観光交流局長(五十嵐照憲君)お答えいたします。

 アニメなどのコンテンツ産業につきましては、今後の成長が見込まれる有望な産業であり、若い世代を中心に幅広い年齢層において支持されているものであります。

 特にアニメや映画などの情報発信力の高い分野は、これまでになかった新たな魅力の創出による観光誘客や地域活性化等も期待されることから、交流人口の拡大につながるよう市町村や関係団体と連携しながら、他の観光素材と組み合わせた周遊ルートをPRするなど積極的な活用を図ってまいります。

教育長(杉 昭重君)お答えいたします。

 教員の人事異動につきましては、人事の公平性、公正性、透明性を確保することに加え、教員一人一人に専門性や持てる力を最大限に発揮させることにより、学校を活性化し、教育の成果につなげることが重要であることから、今後とも教員それぞれの勤務経験や実績、能力等の特性をしっかりと評価し、全県的視野に立って適材適所の配置を行ってまいります。

 次に、教職員の不祥事につきましては、先般代表質問において御答弁申し上げた直後に再び県立高等学校教諭による逮捕事案が発生しましたことはまことに遺憾であり、重ねて深くおわびを申し上げます。

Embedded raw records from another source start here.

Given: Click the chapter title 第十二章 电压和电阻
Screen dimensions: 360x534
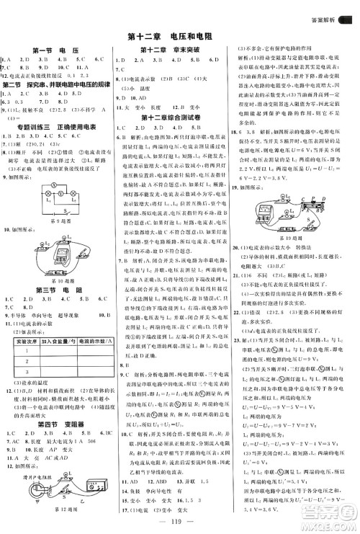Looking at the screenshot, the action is coord(179,36).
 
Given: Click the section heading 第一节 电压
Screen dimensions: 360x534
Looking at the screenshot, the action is coord(55,50).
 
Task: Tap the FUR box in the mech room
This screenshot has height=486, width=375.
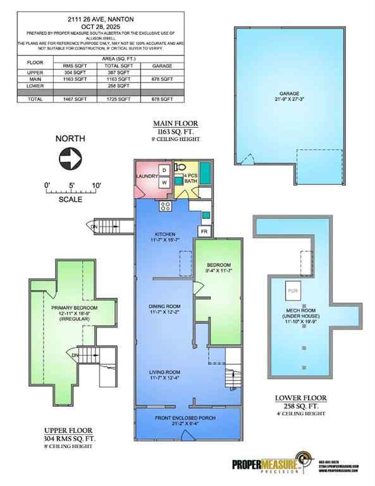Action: tap(292, 290)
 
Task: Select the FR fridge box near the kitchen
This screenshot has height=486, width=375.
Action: tap(204, 232)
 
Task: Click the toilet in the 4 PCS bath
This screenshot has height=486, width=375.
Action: tap(180, 169)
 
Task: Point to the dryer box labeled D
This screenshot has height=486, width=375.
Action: tap(163, 170)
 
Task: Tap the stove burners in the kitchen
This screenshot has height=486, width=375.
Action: tap(166, 205)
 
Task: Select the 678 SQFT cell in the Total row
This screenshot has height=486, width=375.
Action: tap(163, 100)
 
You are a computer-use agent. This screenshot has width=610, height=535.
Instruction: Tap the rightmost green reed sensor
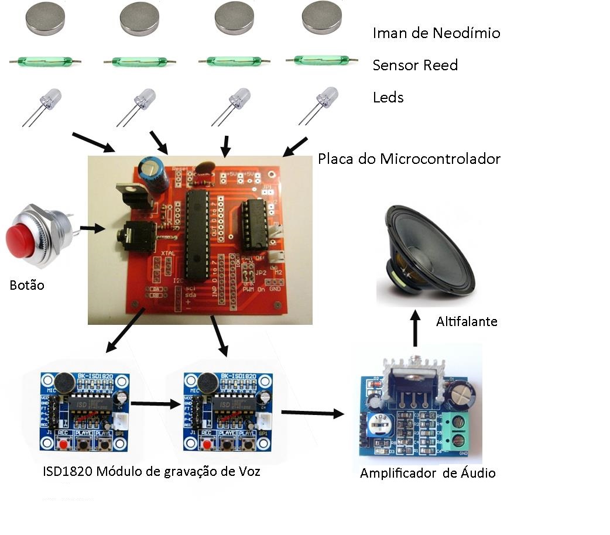coord(321,59)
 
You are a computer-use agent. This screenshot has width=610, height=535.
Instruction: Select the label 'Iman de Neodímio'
coord(436,33)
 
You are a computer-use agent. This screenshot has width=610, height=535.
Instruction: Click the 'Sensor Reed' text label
coord(415,65)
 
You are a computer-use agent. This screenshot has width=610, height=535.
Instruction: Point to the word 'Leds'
coord(388,97)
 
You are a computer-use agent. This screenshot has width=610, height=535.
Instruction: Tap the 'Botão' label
coord(27,286)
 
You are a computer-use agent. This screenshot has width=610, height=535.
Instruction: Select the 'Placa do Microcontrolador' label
coord(409,159)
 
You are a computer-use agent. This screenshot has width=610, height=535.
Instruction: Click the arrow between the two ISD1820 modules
coord(154,403)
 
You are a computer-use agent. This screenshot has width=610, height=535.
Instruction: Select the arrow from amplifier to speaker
coord(415,331)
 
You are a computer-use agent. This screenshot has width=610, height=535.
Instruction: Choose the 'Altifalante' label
coord(467,321)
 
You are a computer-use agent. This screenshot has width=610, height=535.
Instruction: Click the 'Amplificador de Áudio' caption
coord(427,473)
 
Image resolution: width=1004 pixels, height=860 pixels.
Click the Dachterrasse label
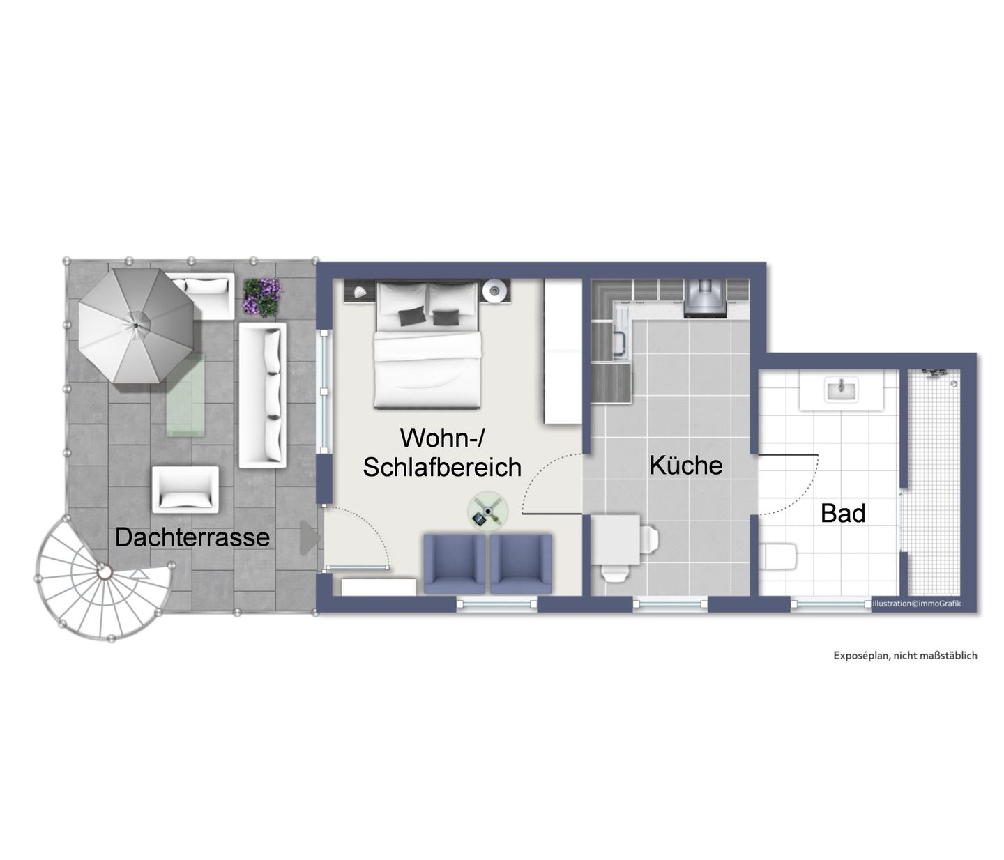tap(192, 537)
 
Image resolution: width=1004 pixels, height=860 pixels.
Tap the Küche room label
tap(686, 465)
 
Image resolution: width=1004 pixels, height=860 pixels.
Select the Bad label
tap(843, 513)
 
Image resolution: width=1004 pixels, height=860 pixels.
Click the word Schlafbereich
tap(442, 467)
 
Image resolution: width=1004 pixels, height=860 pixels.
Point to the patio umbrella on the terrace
tap(137, 325)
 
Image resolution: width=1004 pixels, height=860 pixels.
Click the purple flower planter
tap(262, 297)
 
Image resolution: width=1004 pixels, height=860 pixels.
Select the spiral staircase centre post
tap(103, 571)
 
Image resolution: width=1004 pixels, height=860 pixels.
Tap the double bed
tap(427, 345)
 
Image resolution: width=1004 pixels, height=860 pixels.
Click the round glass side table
tap(487, 511)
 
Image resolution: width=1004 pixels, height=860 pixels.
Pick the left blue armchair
tap(455, 564)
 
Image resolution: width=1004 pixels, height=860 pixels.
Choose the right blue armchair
tap(521, 564)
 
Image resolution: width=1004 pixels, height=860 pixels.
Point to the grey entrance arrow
tap(310, 538)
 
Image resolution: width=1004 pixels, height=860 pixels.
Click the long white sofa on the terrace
tap(262, 395)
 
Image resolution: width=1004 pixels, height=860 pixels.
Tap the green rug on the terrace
tap(185, 395)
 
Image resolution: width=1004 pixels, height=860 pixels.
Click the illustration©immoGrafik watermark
tap(916, 604)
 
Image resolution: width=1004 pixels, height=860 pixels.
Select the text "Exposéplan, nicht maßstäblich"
tap(906, 656)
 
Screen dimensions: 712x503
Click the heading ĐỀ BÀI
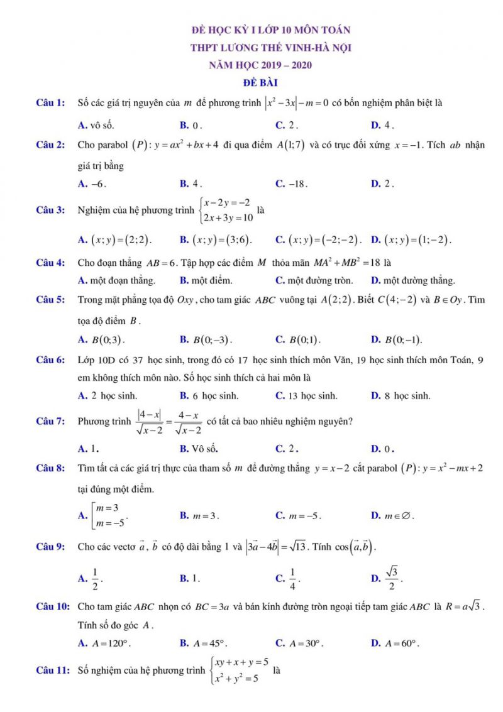tap(261, 82)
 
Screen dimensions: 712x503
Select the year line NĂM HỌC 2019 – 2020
tap(265, 65)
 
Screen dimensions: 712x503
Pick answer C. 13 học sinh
tap(307, 396)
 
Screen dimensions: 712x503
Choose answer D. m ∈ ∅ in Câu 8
tap(393, 516)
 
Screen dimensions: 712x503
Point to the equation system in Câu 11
tap(242, 670)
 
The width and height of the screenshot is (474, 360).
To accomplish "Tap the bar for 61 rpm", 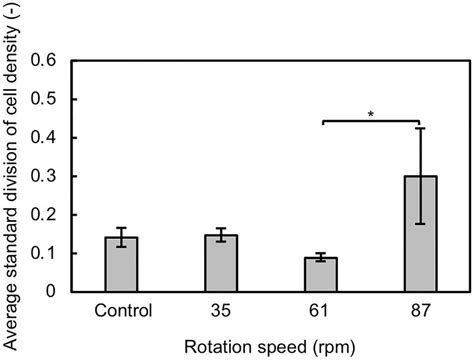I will tap(322, 275).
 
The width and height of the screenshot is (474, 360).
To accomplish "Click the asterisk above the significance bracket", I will tap(371, 114).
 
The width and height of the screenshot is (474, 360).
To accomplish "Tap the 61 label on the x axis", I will tap(322, 309).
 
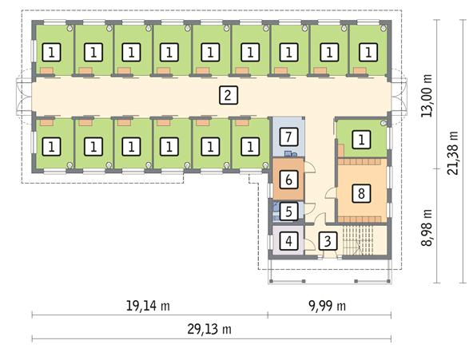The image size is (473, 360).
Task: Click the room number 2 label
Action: (229, 96)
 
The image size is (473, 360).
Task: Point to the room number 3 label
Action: (328, 240)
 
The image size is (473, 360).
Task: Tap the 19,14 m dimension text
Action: (149, 307)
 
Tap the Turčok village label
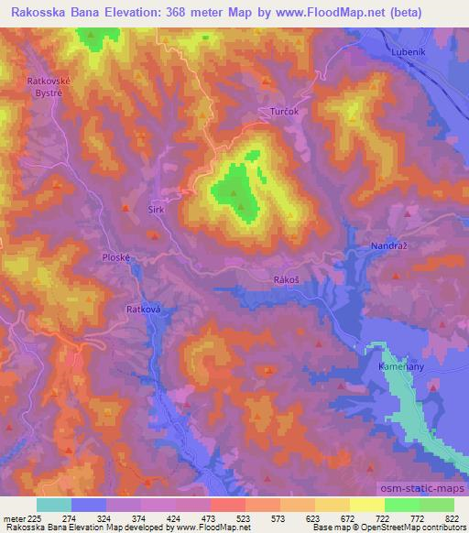285,111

まことに申しわけございませんでした。

 県教育委員会の現場へのかかわり方が不足していたことを反省し、これまでの取り組みの一層の徹底を図るとともに、新たに県教育委員会が県内全ての公立学校とともに外部の有識者等の意見も伺いながら、各校の不祥事根絶への目標と具体的な取り組みを行動計画として策定し、全ての教職員が一丸となって実践した結果をしっかりと検証し、さらに深化させる取り組みを繰り返すことにより、教職員一人一人に不祥事根絶の意識を徹底してまいります。

警察本部長(石田勝彦君)お答えいたします。

 薬物乱用防止広報車を活用した啓発につきましては、危険ドラッグ等の県内への広がりが懸念される中、視覚に訴える資機材等を備えており、効果的な啓発に資するものと考えております。

 昨年から運用している広報車は、従前の広報車と比べ小型であり、薬物乱用防止教室や街頭キャンペーン等に使用しやすくなっております。

 県警察としましては、警察職員やスクールサポーター等を弾力的に運用しながら、広報車を使用した啓発活動を強化してまいる考えであります。

議長(平出孝朗君)これをもって、渡辺義信君の質問を終わります。